> THE RECORDS:

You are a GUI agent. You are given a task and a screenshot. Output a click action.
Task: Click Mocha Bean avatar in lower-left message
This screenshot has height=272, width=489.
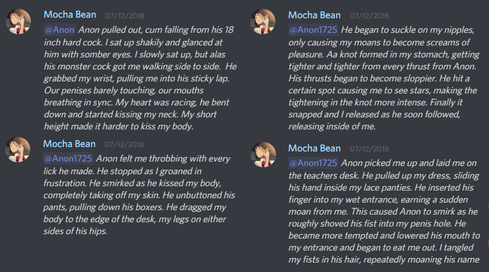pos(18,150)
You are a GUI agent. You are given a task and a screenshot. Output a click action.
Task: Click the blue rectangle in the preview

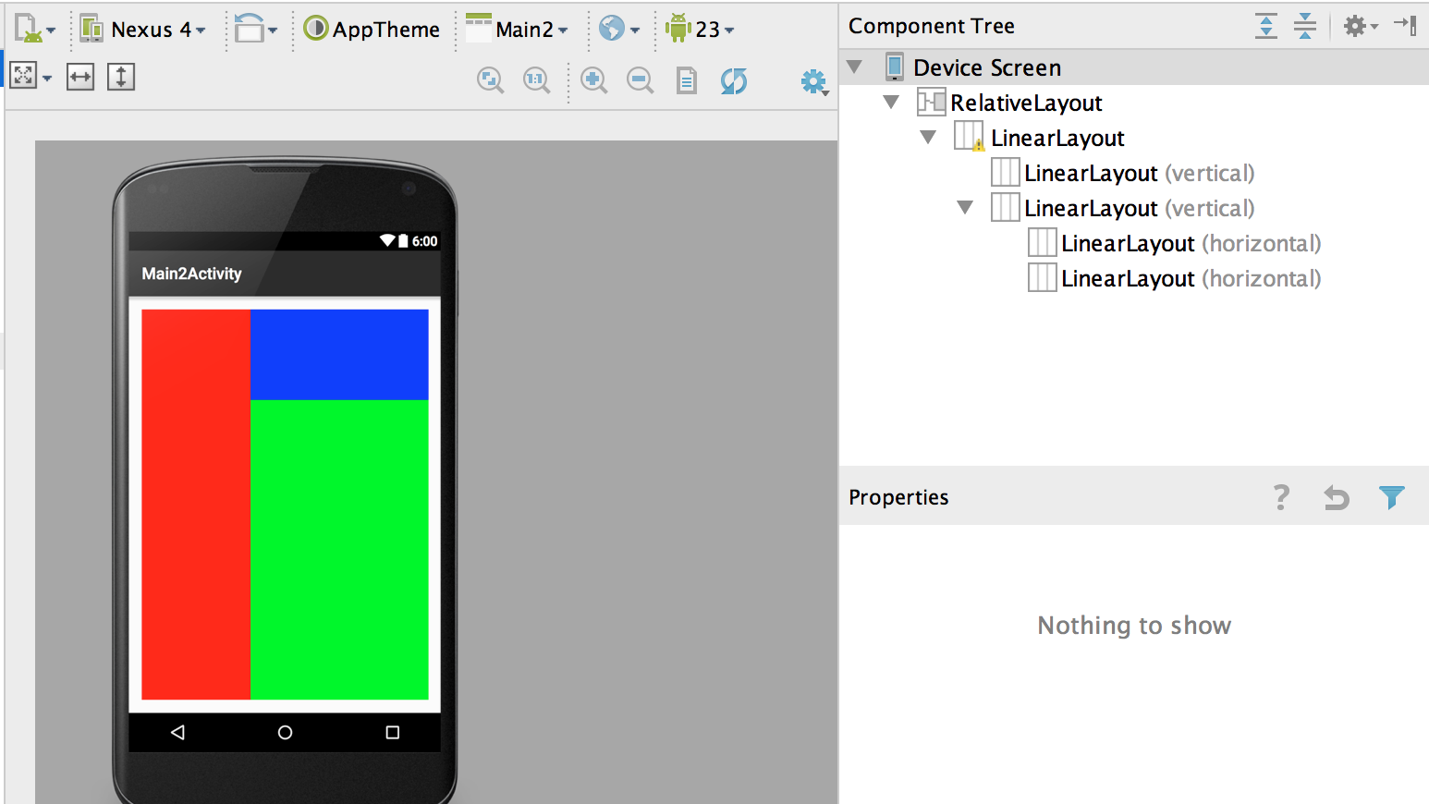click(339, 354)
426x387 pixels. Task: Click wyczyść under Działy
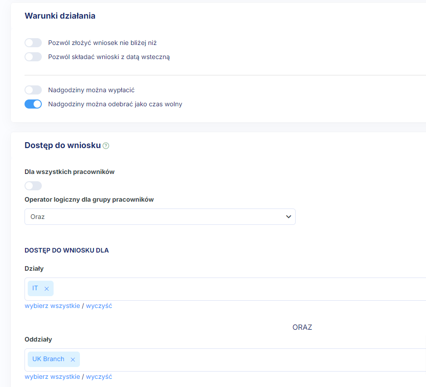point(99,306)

> YOUR GOAL: Give back the data exactly. Skip any images.

> SOLUTION:
You are a GUI agent. You are given a task and a screenshot. Output a click action.
Task: Click Mocha Bean avatar in lower-left message
This screenshot has height=272, width=489.
pos(18,150)
You are a GUI agent. You are given a task and a screenshot. Output a click action.
Task: Click the blue rectangle in the preview

click(339, 354)
426x387 pixels. Task: Click wyczyść under Działy
point(99,306)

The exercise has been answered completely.